Ils s'introduisent clandestinement dans des bâtiments publics qu'ils jugent délaissés. Un passe-temps nocturne pour bobos en quête de frissons.
RENDEZ-VOUS a été pris dans un bar du Ve arrondissement de Paris, à quelques rues du Panthéon. Dans l'arrière-salle enfumée, l'homme est attablé en compagnie d'une jeune femme aux cheveux courts. « Elle s'appelle Lanso et c'est la chef de notre groupe. Mais ne comptez pas sur elle pour vous parler de quoi que ce soit qui puisse l'identifier, elle ou l'un de nos amis », annonce-t-il. Crane rasé, yeux bleus très clairs, tee-shirt noir sur un jean délavé, Lazar Kunstmann raconte les Untergunther. Un nom qui sonne comme une plaisanterie pour un groupe « d'explorateurs urbains », comme ils se désignent eux-mêmes : ils s'introduisent clandestinement dans les bâtiments publics ou privés de la capitale.
Son credo ? « Restaurer les parties invisibles du patrimoine que l'administration a abandonnées ou n'a pas les moyens d'entretenir.

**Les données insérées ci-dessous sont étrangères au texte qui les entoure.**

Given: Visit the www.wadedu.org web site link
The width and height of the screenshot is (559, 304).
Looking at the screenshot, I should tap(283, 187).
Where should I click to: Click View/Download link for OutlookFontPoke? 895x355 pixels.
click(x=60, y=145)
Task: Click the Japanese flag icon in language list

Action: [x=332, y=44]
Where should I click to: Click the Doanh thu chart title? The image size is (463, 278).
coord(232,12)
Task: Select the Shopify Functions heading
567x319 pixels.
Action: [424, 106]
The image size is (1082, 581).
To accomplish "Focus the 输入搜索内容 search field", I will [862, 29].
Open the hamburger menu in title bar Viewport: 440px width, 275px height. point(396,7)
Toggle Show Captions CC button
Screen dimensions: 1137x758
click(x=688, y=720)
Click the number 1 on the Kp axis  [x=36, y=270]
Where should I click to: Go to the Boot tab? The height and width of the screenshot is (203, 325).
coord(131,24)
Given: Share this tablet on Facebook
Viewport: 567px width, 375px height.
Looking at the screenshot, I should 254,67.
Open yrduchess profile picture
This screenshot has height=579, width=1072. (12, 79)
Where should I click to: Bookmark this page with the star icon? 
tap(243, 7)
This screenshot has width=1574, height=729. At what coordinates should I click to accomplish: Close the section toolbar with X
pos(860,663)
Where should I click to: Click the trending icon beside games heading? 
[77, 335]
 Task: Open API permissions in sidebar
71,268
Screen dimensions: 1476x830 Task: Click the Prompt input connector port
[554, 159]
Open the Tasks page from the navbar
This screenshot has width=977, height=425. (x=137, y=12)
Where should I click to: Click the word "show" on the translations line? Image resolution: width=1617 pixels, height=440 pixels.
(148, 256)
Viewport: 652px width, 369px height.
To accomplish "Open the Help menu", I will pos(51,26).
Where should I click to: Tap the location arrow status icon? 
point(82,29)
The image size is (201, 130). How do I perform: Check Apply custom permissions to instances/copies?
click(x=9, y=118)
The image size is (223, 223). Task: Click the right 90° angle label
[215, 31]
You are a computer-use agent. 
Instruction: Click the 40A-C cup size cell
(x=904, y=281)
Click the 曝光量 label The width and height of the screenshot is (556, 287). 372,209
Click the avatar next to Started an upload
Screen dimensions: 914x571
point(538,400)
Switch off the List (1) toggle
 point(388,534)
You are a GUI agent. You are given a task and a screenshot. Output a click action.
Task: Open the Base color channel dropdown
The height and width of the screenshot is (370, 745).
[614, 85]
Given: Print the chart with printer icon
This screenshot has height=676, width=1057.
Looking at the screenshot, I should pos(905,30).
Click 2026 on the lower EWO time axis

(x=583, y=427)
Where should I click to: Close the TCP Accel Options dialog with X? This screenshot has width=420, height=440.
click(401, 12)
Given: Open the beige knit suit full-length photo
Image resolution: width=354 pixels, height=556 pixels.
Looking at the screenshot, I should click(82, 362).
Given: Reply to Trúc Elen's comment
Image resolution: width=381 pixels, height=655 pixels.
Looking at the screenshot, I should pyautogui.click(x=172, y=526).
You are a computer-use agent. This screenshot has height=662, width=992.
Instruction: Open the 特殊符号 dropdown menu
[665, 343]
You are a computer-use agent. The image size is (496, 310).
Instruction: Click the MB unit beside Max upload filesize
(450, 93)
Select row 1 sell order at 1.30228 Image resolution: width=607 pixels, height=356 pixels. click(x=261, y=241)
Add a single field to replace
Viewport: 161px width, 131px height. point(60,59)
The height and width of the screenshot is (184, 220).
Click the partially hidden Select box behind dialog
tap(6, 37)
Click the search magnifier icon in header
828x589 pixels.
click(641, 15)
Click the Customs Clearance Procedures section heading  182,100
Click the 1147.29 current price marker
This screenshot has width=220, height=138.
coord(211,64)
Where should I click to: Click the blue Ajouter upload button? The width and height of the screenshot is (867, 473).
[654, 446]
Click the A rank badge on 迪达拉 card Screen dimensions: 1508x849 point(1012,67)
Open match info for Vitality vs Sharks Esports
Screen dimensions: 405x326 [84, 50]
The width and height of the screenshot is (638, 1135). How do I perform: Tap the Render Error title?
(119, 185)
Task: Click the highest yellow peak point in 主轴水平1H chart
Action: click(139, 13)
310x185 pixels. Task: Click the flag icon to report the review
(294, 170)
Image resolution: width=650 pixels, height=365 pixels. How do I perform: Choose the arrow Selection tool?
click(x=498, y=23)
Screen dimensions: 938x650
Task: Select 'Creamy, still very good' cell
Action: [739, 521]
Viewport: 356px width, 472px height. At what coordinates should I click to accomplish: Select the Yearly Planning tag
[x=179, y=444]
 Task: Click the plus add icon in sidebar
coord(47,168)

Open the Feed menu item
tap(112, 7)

Parfois, nous intervenons dans des endroits qu'elle-même ne connaît pas », assure Lazar Kunstmann.
Il y a quelques mois, les Untergunther ont défrayé la chronique quand ses huit membres ont réussi à se procurer les clés du Panthéon et à s'y installer clandestinement pendant plus d'un an, prenant leurs aises dans les parties hautes du bâtiment, aménageant un salon, une bibliothèque et même... un bar. Une intrusion complètement illégale que ces originaux justifient par l'état de la vieille horloge de la coupole. Un modèle Wagner de 1850, hors service depuis plus de quarante ans et abandonné à la rouille. « Si nous voulions la sauver, c'était maintenant ou jamais. Alors, nous y sommes allés », raconte Lazar Kunstmann. Il leur faudra des centaines d'heures de travail pour la remettre en marche.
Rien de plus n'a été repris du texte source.